Lanthanum acetylacetonate
- Names: IUPAC name Tris(acetylacetonato)lanthanum(III)

Identifiers
- CAS Number: 14284-88-9 anhydrous; 22392-66-1 dihydrate;
- 3D model (JSmol): Interactive image;
- ChemSpider: 68023795;
- EC Number: 238-187-8;
- PubChem CID: 131873665;
- CompTox Dashboard (EPA): DTXSID201305750;

Properties
- Chemical formula: C_{15}H_{21}LaO_{6}
- Molar mass: 436.232 g·mol^{−1}
- Hazards: GHS labelling:
- Pictograms: GHS07: Exclamation mark
- Signal word: Warning
- Hazard statements: H315, H319, H335
- Precautionary statements: P261, P264, P264+P265, P271, P280, P302+P352, P304+P340, P305+P351+P338, P319, P321, P332+P317, P337+P317, P362+P364, P403+P233, P405, P501

= Lanthanum acetylacetonate =

Lanthanum acetylacetonate refers to the coordination complex with the formula La(C5H7O2)3. This anhydrous acetylacetonate complex has not been characterized well, but the dihydrate La(C5H7O2)3(H2O)2 has been characterized by X-ray crystallography.
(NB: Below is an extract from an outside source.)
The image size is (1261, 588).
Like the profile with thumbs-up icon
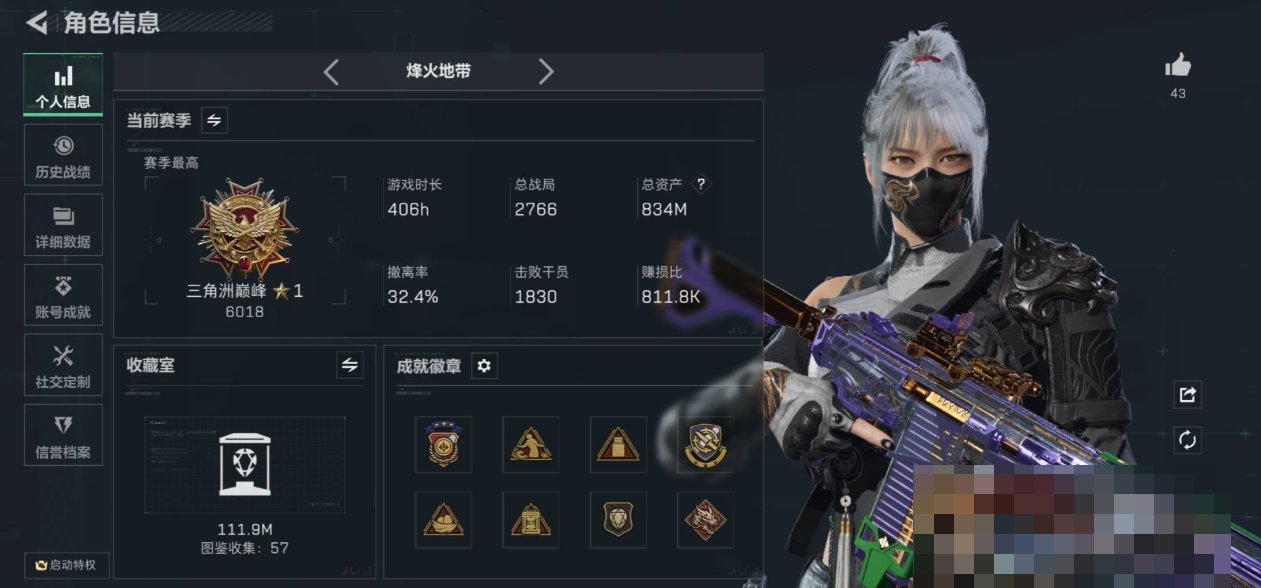click(x=1178, y=67)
Upon heating under vacuum, the dihydrate converts to the oxo-cluster La4O(C5H7O2)10. This behavior is also observed for erbium, yttrium, gadolinium, and europium.

The instability constants (logY_{n}) are 3.65, 5.13 and 6.12 (corresponding to n=1, 2, 3) have been reported for "La(acac)_{3}". It can be prepared by the reaction of lanthanum alkoxide and acetylacetone. Its tetrahydrate decomposes into monohydrate at 110 °C, obtains the anhydrous form at 150 °C, undergoes La(CH_{3}COO)(acac)_{2} and La(CH_{3}COO)_{2}(acac), and at 180~285 °C lanthanum acetate is produced. It can be used to prepare NaLaS_{2}, La_{2}Zr_{2}O_{7} and other materials.